What is required -
Write out each of the following rows word for word, omitting the pictures from your answer.

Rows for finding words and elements
########################################

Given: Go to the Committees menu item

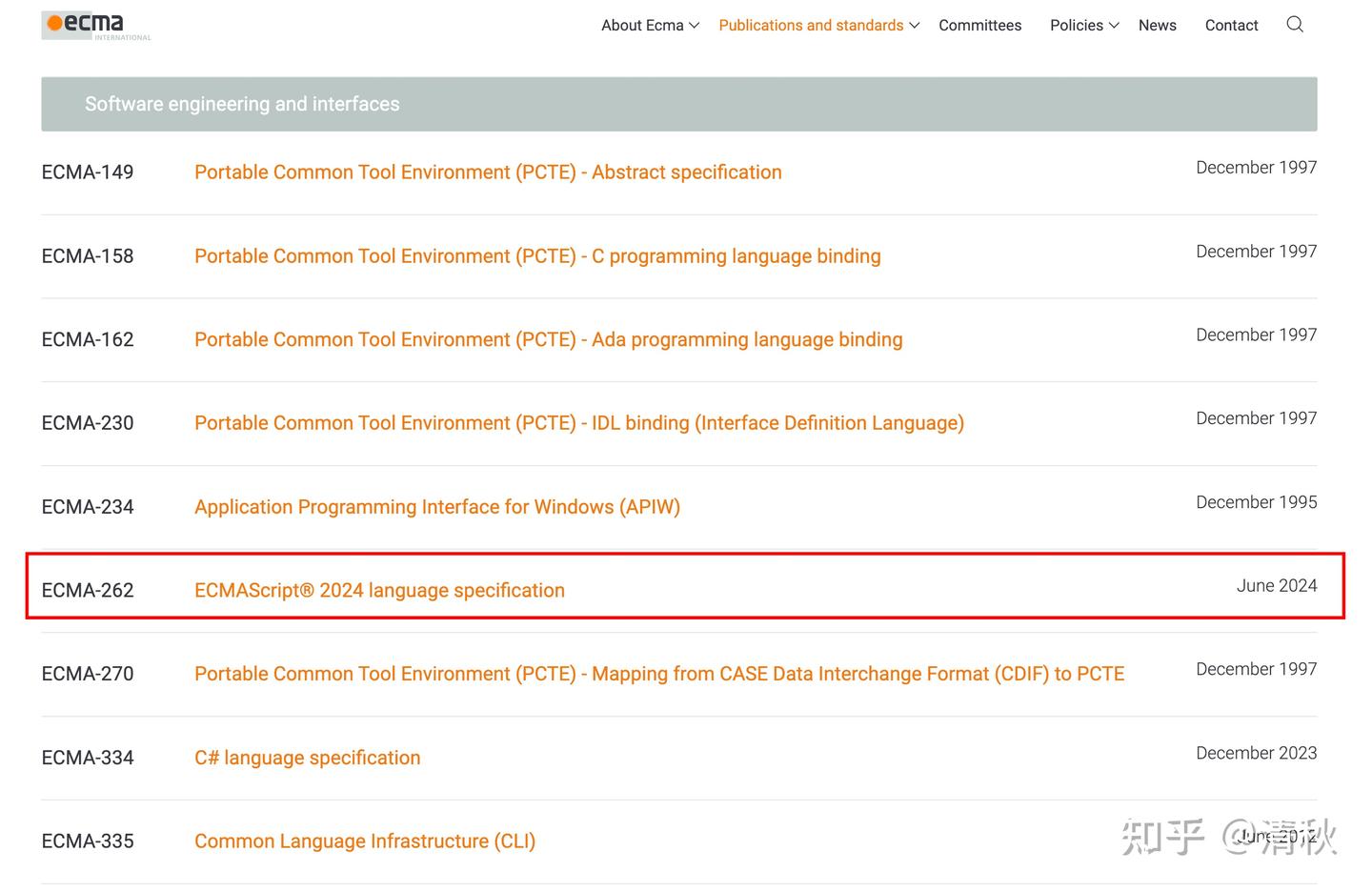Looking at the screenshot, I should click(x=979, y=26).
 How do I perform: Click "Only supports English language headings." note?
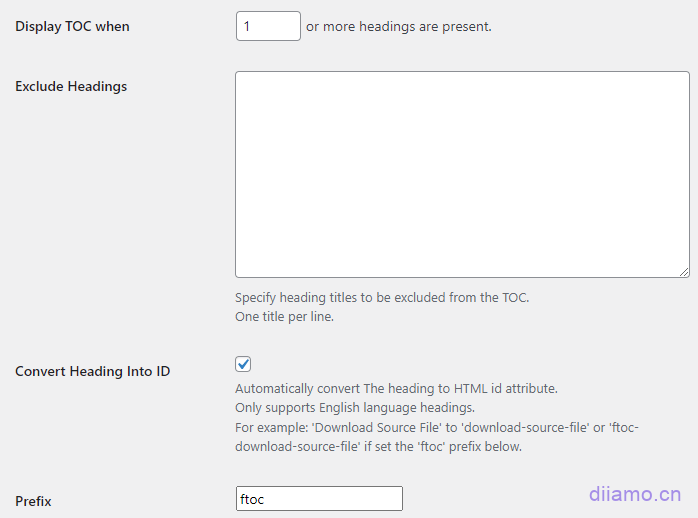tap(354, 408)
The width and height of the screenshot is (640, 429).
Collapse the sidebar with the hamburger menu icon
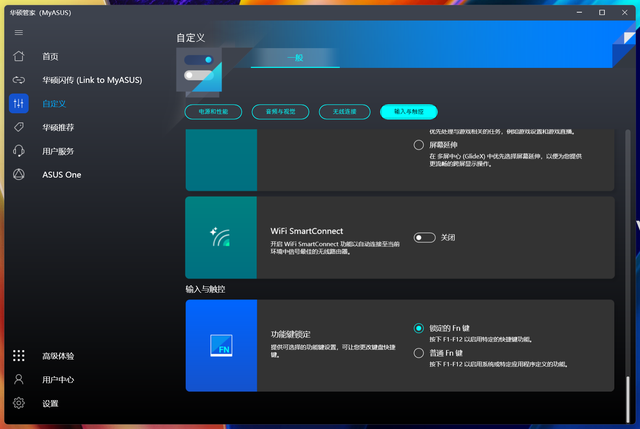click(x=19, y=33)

########################################

Written answer -
Given: Go to the Committees menu item

Looking at the screenshot, I should click(x=979, y=26).
 How do I perform: Click "Only supports English language headings." note?
tap(354, 408)
The width and height of the screenshot is (640, 429).
Collapse the sidebar with the hamburger menu icon
click(x=19, y=33)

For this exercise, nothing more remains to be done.